Os comandados pelo técnico dizem que o jeito mais seco e reservado se restringe à imprensa em um primeiro contato. Com os atletas, funciona como psicólogo.
“Com a comunicação, imprensa, ele é realmente objetivo. Quer saber isso? É isso. Mas com o atleta não tem como ser objetivo ao usar a psicologia. Ele consegue profissionalmente romantizar o lado psicológico com atleta. Não é só estar lá todos os dias e cobrar resultado, querer resultado. E o lado humano? Ele tem controle emocional. Com o atleta você se abre, tem intimidade. Ele é um cara que sabe fazer muito bem isso”, falou Gustavo Borges, que trabalhou com ele no final de sua carreira.
“Ele treinou muitos atletas de nome e nunca está querendo estar do lado da foto. O que ele mais gosta é dormir a noite com só ele sabendo das coisas, satisfação dele é essa, não precisa abrir o jornal e ver a cara dele. É o maior ideal dele”, falou Henrique Barbosa, treinado por Albertinho.
Albertinho tem alguns momentos marcantes em que fica evidente seu lado coruja de proteção aos seus atletas.
No Troféu Maria Lenk deste ano, Cielo saiu irritado da piscina ao não fazer o tempo que desejava nos 100 m livre. Visivelmente desapontado, jogou a toalha em relação a conquistar uma medalha nesta prova nos Jogos Olímpicos de Londres e falou que seu foco seria apenas nos 50 m.
No dia seguinte, o treinador chamou a imprensa para conversar e colocou panos quentes. Falou que o nadador já estava mais calmo que não tinha desistido de se focar nesta prova. “O resultado que ele planejou aqui está dentro dele. Não saiu, mas está dentro dele.”
No Pan de Gudalajara, em 2011, Cielo chegou a ter uma indisposição estomacal e não foi visto em um treinamento. A imprensa toda passou a especular o que teria acontecido. Para abafar uma repercussão que expusesse uma gravidade maior do que o caso, Albertinho disse que Cielo não estava lá pois tinha saído para comprar luvas.
“Ele é um cara bem sensível nesse sentido.
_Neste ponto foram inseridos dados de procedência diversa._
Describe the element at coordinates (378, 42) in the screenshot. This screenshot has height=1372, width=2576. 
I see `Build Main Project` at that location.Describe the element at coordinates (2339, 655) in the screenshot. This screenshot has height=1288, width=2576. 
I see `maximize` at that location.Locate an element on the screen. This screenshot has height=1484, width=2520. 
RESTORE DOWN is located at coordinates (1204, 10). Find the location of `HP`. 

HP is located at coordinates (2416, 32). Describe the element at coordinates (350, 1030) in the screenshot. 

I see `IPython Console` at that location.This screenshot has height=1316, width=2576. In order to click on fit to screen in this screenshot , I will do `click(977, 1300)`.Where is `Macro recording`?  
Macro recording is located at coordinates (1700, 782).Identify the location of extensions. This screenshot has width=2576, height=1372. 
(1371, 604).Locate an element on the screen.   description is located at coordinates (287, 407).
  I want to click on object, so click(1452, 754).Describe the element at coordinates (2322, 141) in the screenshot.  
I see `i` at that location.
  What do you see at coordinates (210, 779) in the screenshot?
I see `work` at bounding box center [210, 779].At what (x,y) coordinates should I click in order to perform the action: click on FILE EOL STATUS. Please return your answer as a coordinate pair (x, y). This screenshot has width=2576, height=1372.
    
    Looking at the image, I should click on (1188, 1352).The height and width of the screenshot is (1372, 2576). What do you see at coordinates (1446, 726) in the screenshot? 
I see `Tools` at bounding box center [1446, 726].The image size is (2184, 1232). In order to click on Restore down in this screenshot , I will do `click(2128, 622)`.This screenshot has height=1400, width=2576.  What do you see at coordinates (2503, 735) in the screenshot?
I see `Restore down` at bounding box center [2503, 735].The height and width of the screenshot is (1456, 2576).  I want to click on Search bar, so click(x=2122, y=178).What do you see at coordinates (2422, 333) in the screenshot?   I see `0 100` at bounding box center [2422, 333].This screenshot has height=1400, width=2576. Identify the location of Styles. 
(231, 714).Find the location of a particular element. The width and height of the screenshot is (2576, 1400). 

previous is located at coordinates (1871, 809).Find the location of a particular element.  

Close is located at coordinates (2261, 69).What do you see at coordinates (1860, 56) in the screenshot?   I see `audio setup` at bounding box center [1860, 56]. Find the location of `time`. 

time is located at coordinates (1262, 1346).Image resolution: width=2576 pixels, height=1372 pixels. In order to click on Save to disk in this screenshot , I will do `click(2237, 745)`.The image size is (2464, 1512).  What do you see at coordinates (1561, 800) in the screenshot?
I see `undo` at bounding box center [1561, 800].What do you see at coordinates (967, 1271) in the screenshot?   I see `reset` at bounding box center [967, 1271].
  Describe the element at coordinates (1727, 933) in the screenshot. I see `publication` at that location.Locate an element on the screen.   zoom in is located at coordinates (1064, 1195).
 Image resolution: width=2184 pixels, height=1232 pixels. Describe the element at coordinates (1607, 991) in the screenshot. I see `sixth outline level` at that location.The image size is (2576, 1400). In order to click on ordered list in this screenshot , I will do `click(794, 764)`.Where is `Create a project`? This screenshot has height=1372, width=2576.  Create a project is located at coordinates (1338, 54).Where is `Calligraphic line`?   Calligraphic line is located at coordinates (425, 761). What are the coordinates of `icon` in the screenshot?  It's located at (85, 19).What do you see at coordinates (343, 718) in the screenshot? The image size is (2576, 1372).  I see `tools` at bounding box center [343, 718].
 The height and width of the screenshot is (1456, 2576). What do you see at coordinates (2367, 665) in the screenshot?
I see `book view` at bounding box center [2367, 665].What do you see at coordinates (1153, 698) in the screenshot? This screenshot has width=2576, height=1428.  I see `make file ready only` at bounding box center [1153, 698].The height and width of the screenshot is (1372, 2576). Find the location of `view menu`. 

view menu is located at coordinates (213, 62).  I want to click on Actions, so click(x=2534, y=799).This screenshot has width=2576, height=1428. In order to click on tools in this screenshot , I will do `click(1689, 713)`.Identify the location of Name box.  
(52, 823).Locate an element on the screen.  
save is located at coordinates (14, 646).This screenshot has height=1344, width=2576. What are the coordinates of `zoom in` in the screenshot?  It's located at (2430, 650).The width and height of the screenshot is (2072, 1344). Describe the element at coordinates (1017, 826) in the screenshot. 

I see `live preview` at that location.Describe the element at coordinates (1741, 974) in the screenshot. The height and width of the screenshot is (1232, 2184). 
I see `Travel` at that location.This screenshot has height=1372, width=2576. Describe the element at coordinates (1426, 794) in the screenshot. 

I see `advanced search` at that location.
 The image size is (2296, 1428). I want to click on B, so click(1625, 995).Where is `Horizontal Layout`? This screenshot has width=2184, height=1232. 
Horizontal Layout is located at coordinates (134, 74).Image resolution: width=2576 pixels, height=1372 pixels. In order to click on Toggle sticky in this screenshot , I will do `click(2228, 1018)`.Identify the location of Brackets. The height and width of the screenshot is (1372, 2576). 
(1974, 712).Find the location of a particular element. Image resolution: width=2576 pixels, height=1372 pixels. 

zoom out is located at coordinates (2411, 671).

Tem um coração enorme e tenta sempre conversar e compreender o que está se passando. Sofre com a gente. Ele é bem sensível nesse sentido. Acho que isso é importante, ajuda a gente a ficar mais comportado”, falou Henrique Barbosa.
Cielo pouco vem aparecendo neste semestre olímpico e chegou a dizer que está tendo postura “mala”. Ações de marketing se tornaram cada vez mais raras na vida do nadador. Desde o ano passado, praticamente não dá mais entrevistas exclusivas, evitou gravações de comerciais e vai a pouquíssimos eventos de seus patrocinadores. Tudo para manter o foco em Londres.
Não abriu seus treinos para a imprensa. Nunca foi clara ser uma orientação de Albertinho, mas ele não é admirador treinos abertos. Diz que é um momento de trabalho e que não vai acompanhar as outras pessoas em suas atividades profissionais. Ontem, no primeiro dia de treinos de Cielo no Crystal Palace, só Albertinho falou. O nadador não.
O relacionamento entre os dois é intenso. Tanto que em dezembro de 2009, ao bater o recorde mundial dos 50 m, em São Paulo, Cielo fez questão de publicamente credenciar a marca ao treinador.
“Não foi a imprensa que chegou e falou aquilo, foi o cara que eu gostaria de ter feito o trabalho. Ele poderia só cumprir tabela, poderia não falar nada. Se ele falasse só pra mim eu ia ficar feliz do mesmo jeito. Teria sido a mesma coisa. Acredito que foi o sentimento dele naquele momento. Ele achou que foi importante”, falou Albertinho.
“A sensação foi dele. Se eu tivesse do lado talvez ele tivesse falado pra mim e não pra imprensa. Eu fiquei feliz por ele dividir comigo, não precisava ter sido na frente da imprensa. Tem momentos e momentos. Esse foi muito legal”, finalizou.